The last few days I've been on a kick to make a few pens that deviate from the usual kits so I grabbed a couple pieces of acrylic and a kit for a Jr. Gent fountain pen I'd harvested a part or two out of for repairs a while ago. Taking the nib assembly, the two couplers and nothing else I came up with this. I cut the ring off the end of the cap coupler so it would slide up inside and sat down with a micrometer and my drill index, bored both halves to take the parts without tubes and blind ends on both the body and the cap. Used a drill bit in a jacobs chuck to support the pen parts while turning and polishing (I definitely need to invest in a full set of punches for the different sizes) and pressed in the two couplers nice and tight (Underbored just a hair) with a drop of epoxy to make sure it won't come apart.

C and C welcome. (Please tell me if I missed a few easier ways to do this)

I'm thinking it's time to invest in a few taps and dies and dust off the Sherline Jewelers lathe.......

Reactions: Like 7


----------



## duncsuss (Jan 14, 2014)

Very nice ... there might be a shortcut here or there, but I don't want to encourage you to buy kits (even if you are doing it just to cannibalize them for the threaded couplings!)

If you want to buy nib sections (as opposed to making your own), I bought a couple from Berea Hardwoods From memory, the ones I bought required me to use a 10mm x 1.0 tap to cut threads into the barrel. Then I got the bug and started making the sections too, just buying in the nib & housing. (Yet another tap that I just had to buy ...)


----------



## Schroedc (Jan 14, 2014)

duncsuss said:


> Very nice ... there might be a shortcut here or there, but I don't want to encourage you to buy kits (even if you are doing it just to cannibalize them for the threaded couplings!)
> 
> If you want to buy nib sections (as opposed to making your own), I bought a couple from Berea Hardwoods From memory, the ones I bought required me to use a 10mm x 1.0 tap to cut threads into the barrel. Then I got the bug and started making the sections too, just buying in the nib & housing. (Yet another tap that I just had to buy ...)
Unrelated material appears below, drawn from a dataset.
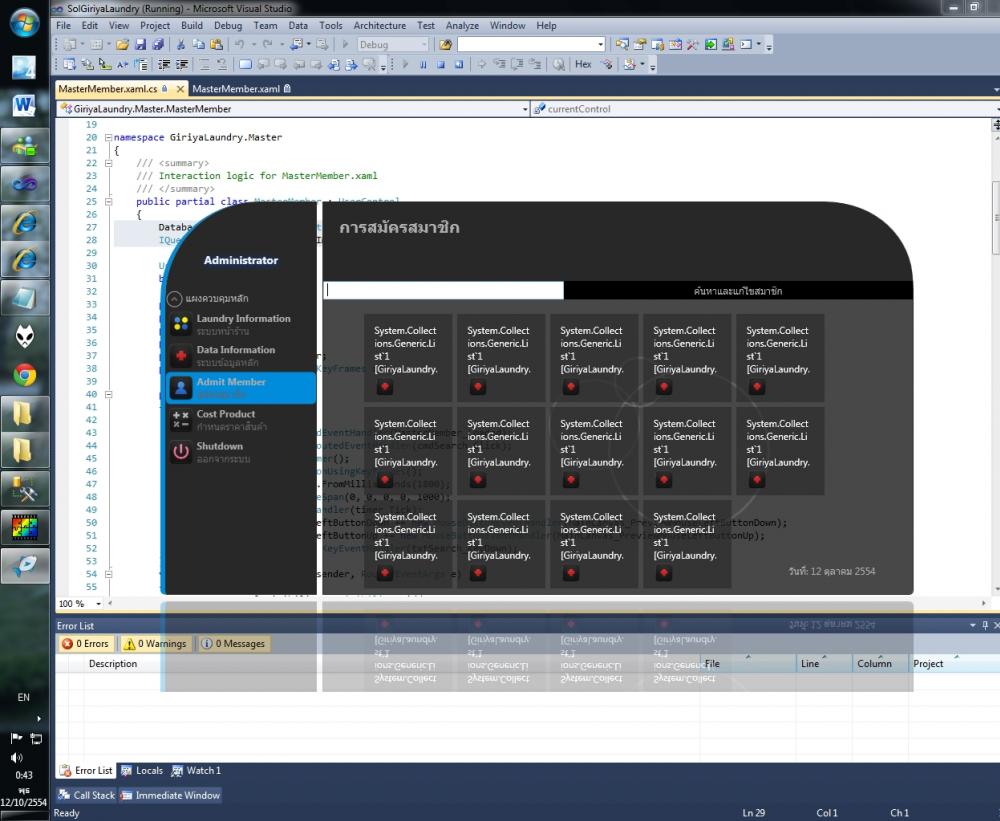Open the 100 % zoom dropdown
The width and height of the screenshot is (1000, 821).
coord(98,604)
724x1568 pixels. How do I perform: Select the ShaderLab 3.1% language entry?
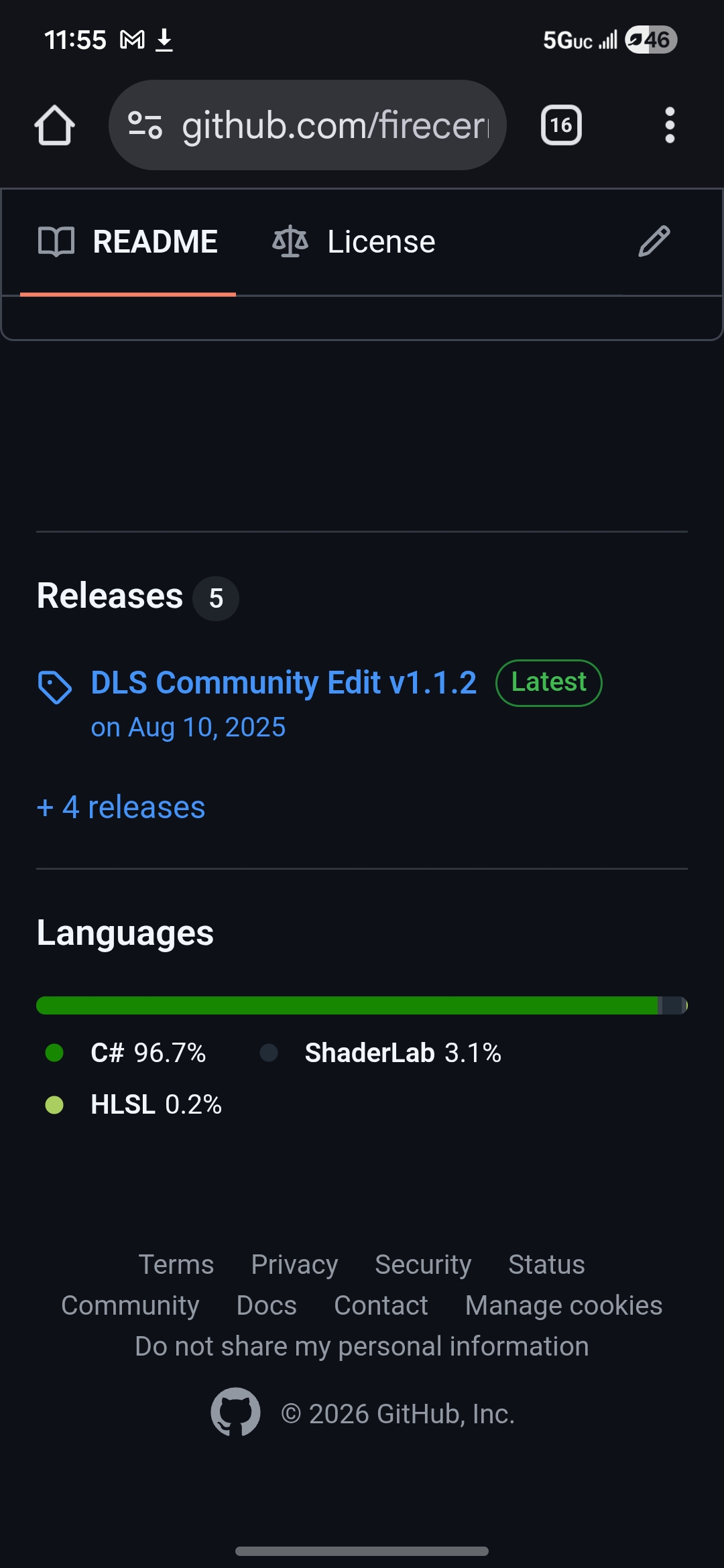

Thanks for the encouragement, Yes, eventually I'd want to get away from any kit parts, I'll have to look into those sections as that might be a good first step. This was just an experiment to see if I could come up with something new and different


----------



## duncsuss (Jan 14, 2014)

Schroedc said:


> This was just an experiment to see if I could come up with something new and different



In my eyes, you succeeded

Reactions: Like 1


----------



## Wildthings (Jan 14, 2014)

Duncan can you show a picture of one of your sections


----------



## duncsuss (Jan 14, 2014)

Wildthings said:


> Duncan can you show a picture of one of your sections



I don't want to hijack Colin's thread ... I'll start a new one


----------



## rdabpenman (Jan 15, 2014)

Looks great from here.
Very nicely done.
Great looking blank too.

Les

Reactions: Like 1


----------